[WHAT YOU HAVE TO DO]: Taking the line with "Image resolution: width=836" as the first and the line with "Where should I click to: Collapse" as the last, set down the lines below exactly, pictures excluded.

[DATASET RECORDS]:
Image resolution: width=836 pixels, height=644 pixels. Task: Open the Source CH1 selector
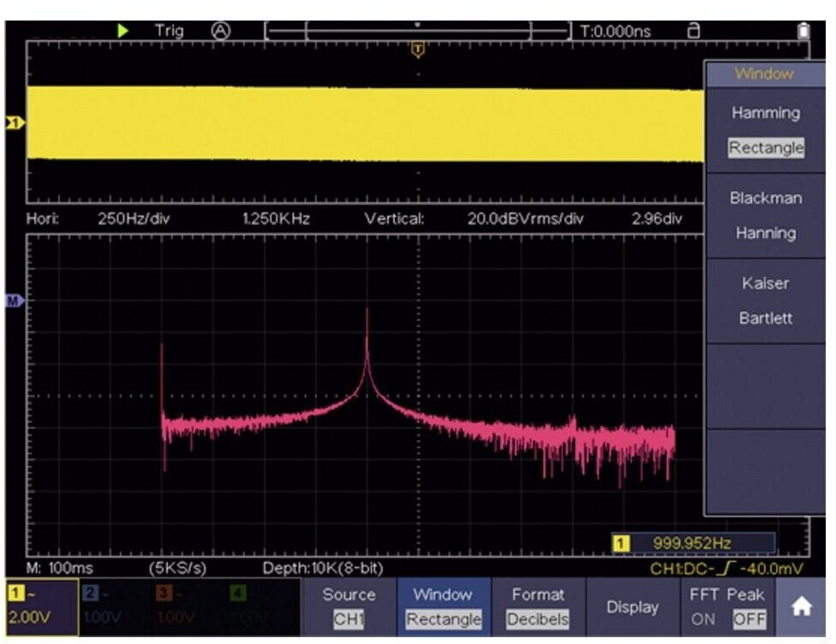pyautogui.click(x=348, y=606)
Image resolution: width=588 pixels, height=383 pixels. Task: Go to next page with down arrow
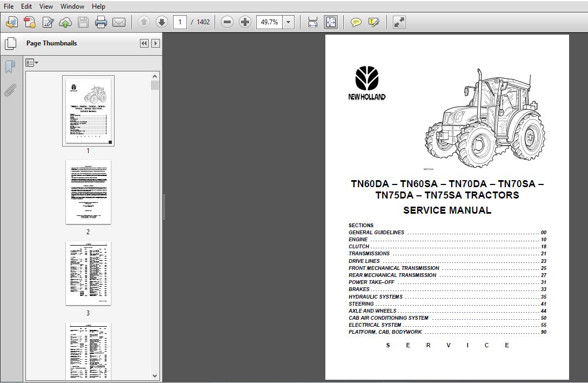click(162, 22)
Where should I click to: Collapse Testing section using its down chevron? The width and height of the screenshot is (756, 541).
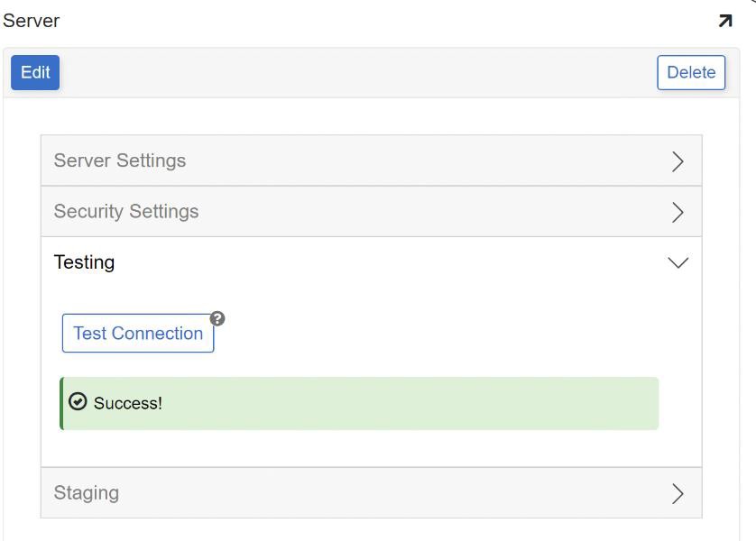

---

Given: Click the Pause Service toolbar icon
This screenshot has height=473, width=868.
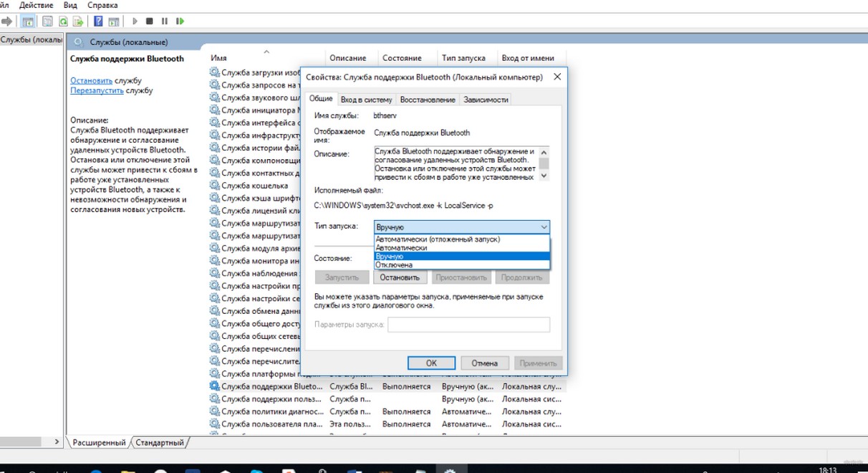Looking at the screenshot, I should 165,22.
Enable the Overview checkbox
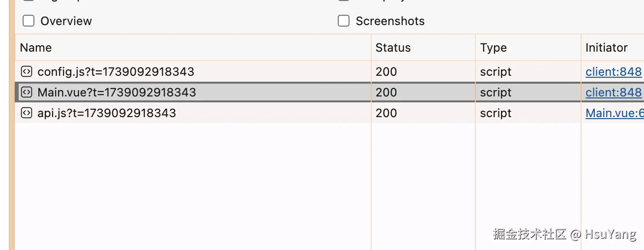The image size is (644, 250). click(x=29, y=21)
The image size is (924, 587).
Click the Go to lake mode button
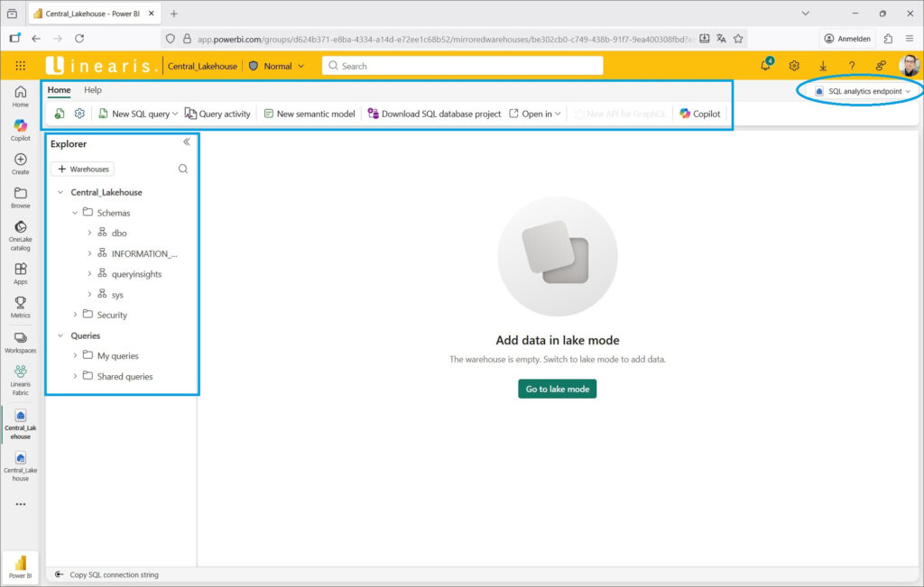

...

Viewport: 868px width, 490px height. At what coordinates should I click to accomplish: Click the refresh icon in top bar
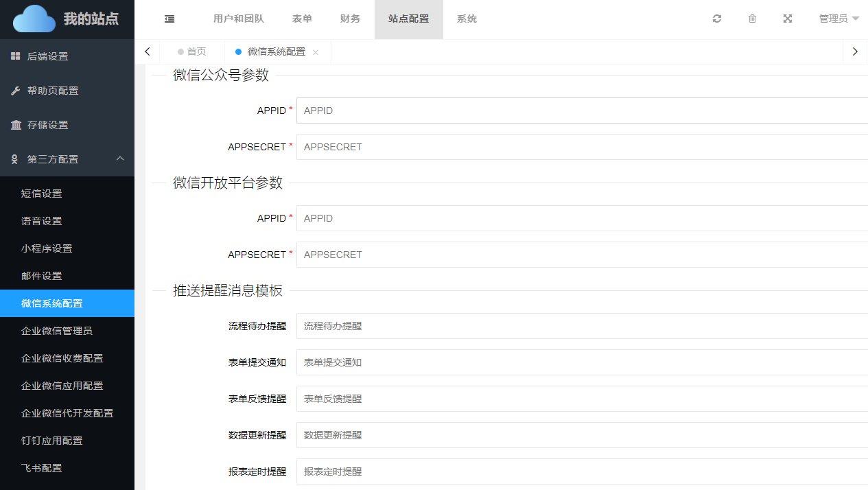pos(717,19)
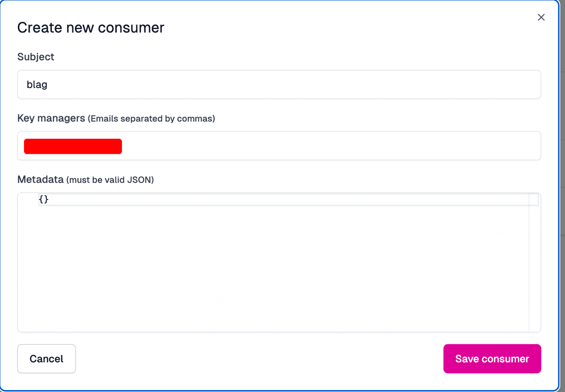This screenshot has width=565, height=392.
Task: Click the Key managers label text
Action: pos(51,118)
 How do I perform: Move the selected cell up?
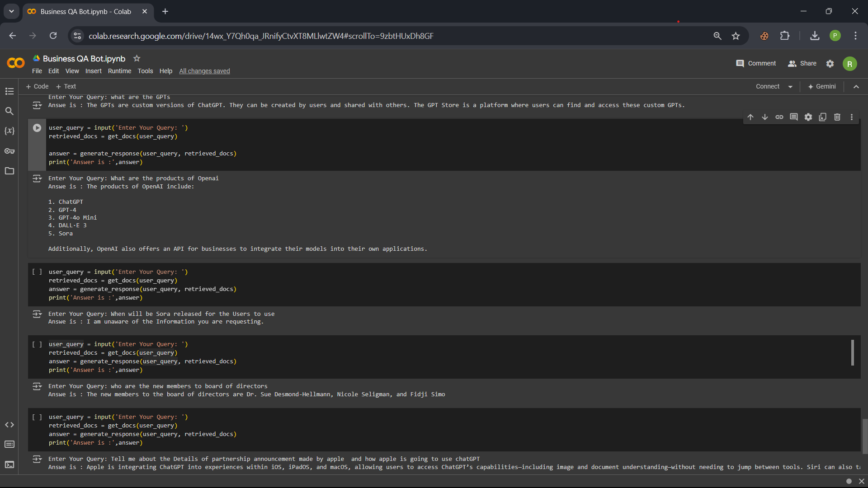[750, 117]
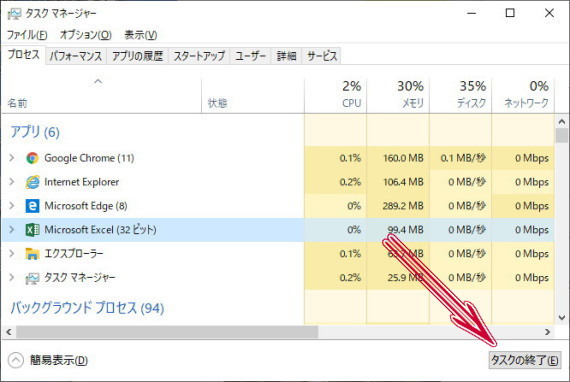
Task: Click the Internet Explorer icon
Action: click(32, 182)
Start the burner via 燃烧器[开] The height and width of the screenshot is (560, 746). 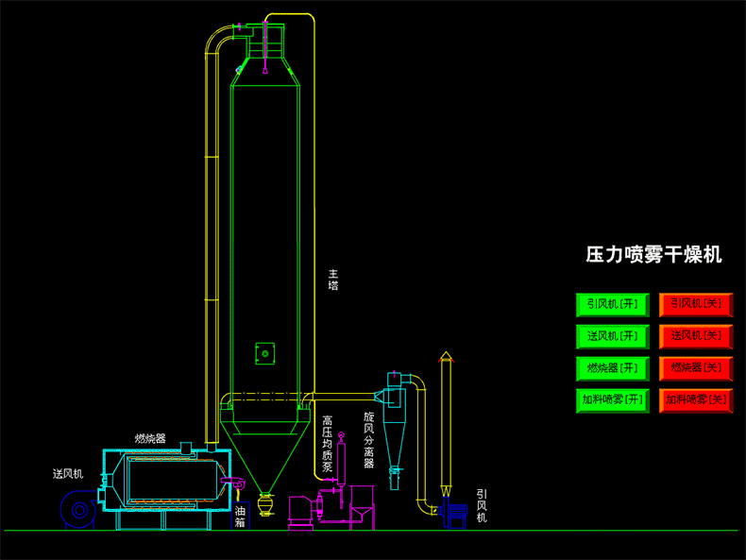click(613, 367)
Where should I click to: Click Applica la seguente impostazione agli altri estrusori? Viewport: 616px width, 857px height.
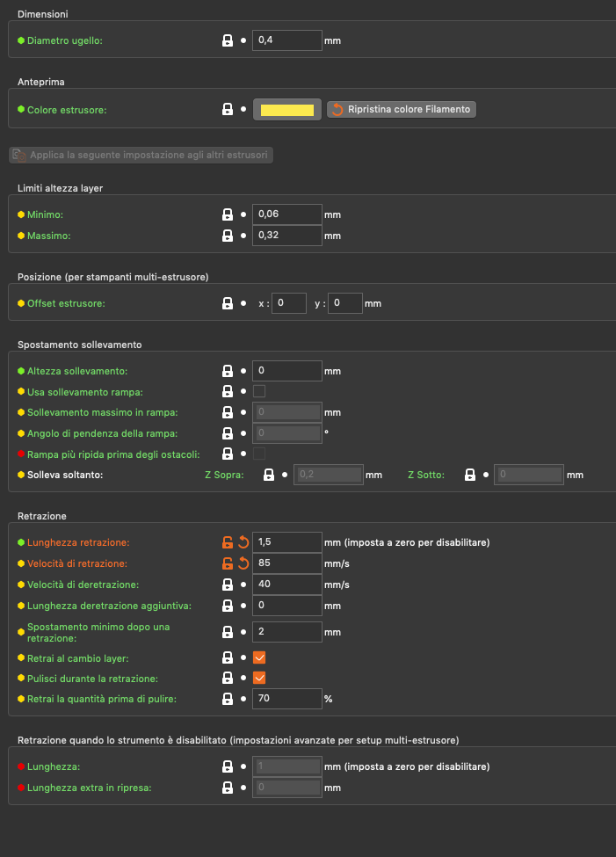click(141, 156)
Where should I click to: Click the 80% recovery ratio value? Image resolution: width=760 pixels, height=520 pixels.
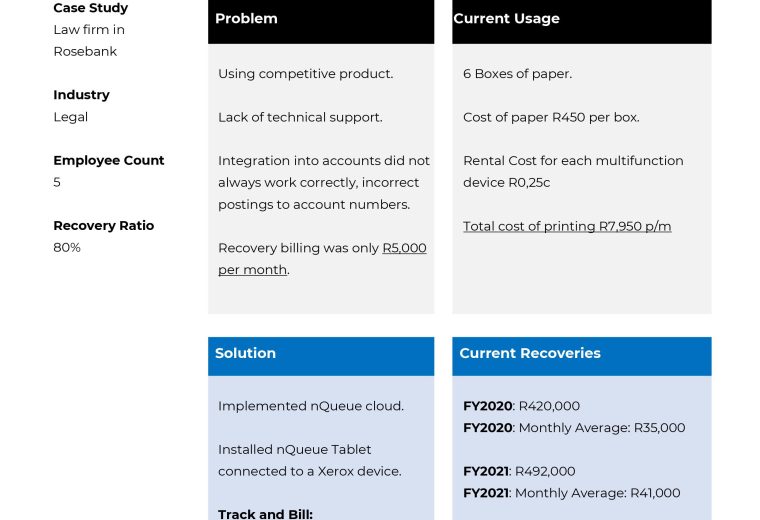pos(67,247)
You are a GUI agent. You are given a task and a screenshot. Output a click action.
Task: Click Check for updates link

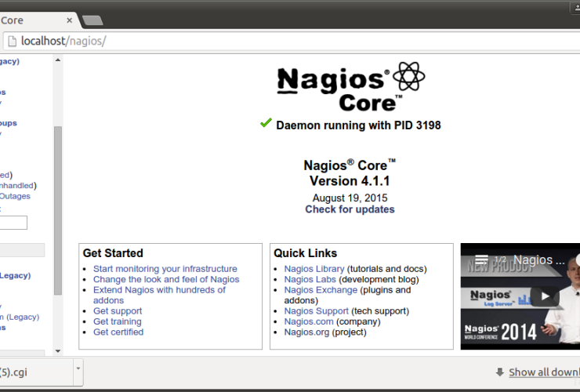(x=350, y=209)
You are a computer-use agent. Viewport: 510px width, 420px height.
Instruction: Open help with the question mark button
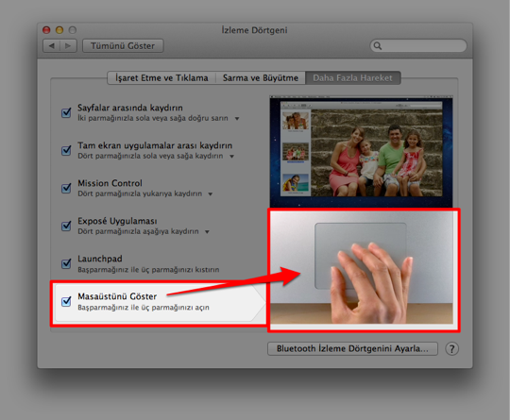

[EXERCISE SOLUTION]:
Image resolution: width=836 pixels, height=644 pixels. Task: Open the Source CH1 selector
pyautogui.click(x=348, y=606)
Image resolution: width=588 pixels, height=383 pixels. Task: Go to next page with down arrow
click(162, 22)
Where should I click to: Collapse Testing section using its down chevron? The width and height of the screenshot is (756, 541).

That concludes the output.